Evi Mohr vom Büro des Sanierungsbeauftragten sagte, dass der Regierung sehr an der Öffentlichkeitsarbeit gelegen sei. Dabei geht es darum, was das Programm im Sanierungsgebiet Altstadt gebracht hat, auch im privaten Bereich, wer es in Anspruch genommen hat. Die früheren drei kleineren Sanierungsgebiete, die später im großen Sanierungsgebiet Altstadt aufgingen, seien bereits Unterlagen vorhanden.

"Die Regierung unterstützt uns nach Kräften", betonte Michael Kastl. Das sollte der Stadt Münnerstadt auch weiterhin eine Verpflichtung sein. Deshalb sollte die Dokumentation auch erstellt werden. Das sei ein Rückblick und gleichzeitig ein Grundstein für die Zukunft.

Wie viel die Dokumentation kostet und ob es auch dafür Fördermittel gibt, wollte Rosina Eckert (Forum Aktiv) wissen. Zu den Kosten verwies sie Bürgermeister Michael Kastl auf den nicht öffentlichen Teil der Sitzung. Gefördert wird die Dokumentation durch das Bund-Länder-Städtebauförderprogramm im Bereich "Wachstum und nachhaltige Erneuerung - Lebenswerte Quartiere gestalten". In diesem Jahr beträgt die Förderung 60 Prozent.

Die Frage, ob die Unterlagen von Dag Schröder alle vorhanden sind, bejahte Evi Mohr. Alles, was vor dem Jahr 2000 war, müsse man zusammensuchen, es sei aber da. Sie verwies noch einmal auf die vorhandene Dokumentationen, Privatmaßnahmen müssten aber noch zusammengetragen und auch Bildmaterial gesichtet werden.
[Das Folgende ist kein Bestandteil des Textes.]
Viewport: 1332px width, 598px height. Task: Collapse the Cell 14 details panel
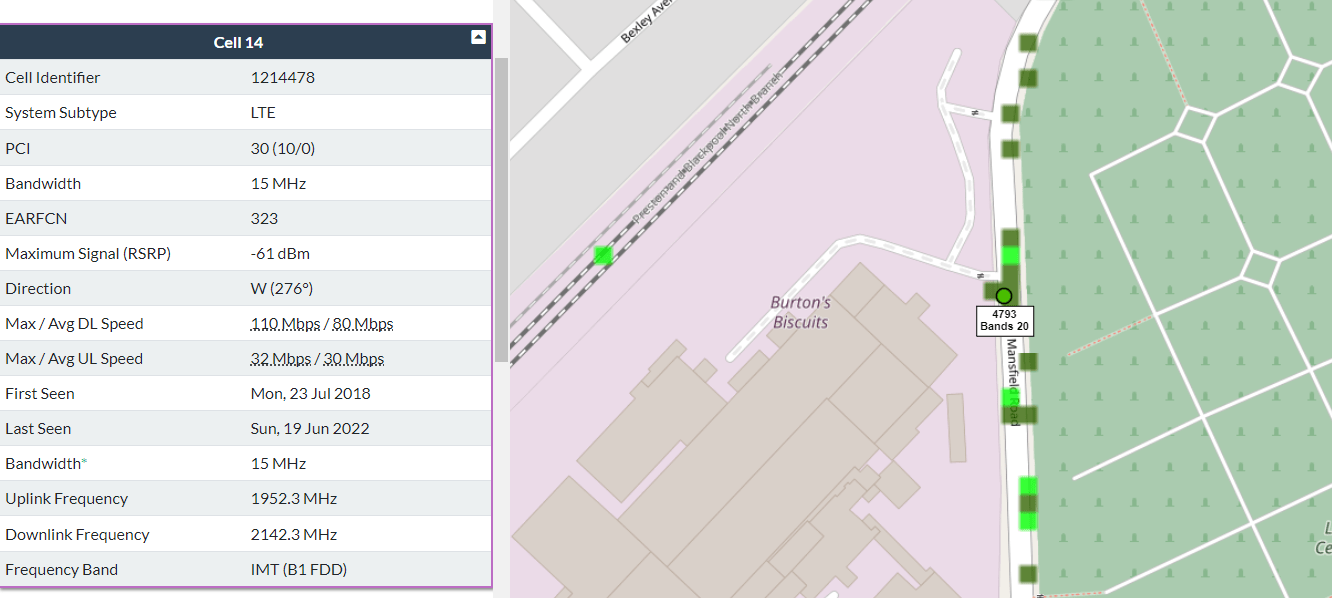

Leo Pfennig (Freie Wähler) sprach sich für die Dokumentation aus. Das sei ja eine Art Bestandsaufnahme, es werden ja noch weitere Vorhaben folgen, meinte er. "Das Beste kommt ja noch - hoffentlich", sagte Leo Pfennig, was Michael Kastl mit dem Wort "genau" quittierte.

Michael Kastl sprach sich auch dafür aus, noch in diesem Jahr die Verwaltung zu beauftragen, bei der Regierung einen Förderantrag für die Dokumentation zu stellen. Heuer bekommt die Stadt 60 Prozent Förderung im nächsten Jahr 80 Prozent oder sogar mehr. Es solle nicht der Eindruck entstehen, die Stadt Münnerstadt schiebe Projekte vor sich her, um dann in den Genuss höherer Förderquoten zu kommen, sagte der Bürgermeister. Der Beschluss fiel einstimmig.

Gegenüber dieser Zeitung nannte er nach der Sitzung auch die Kosten der Dokumentation: Etwa 20 000 Euro werden das sein, wobei es eine Förderung gibt. Wie Evi Mohr bei der Sitzung sagte, müsste die Städtebauförderung ohnehin dokumentiert werden.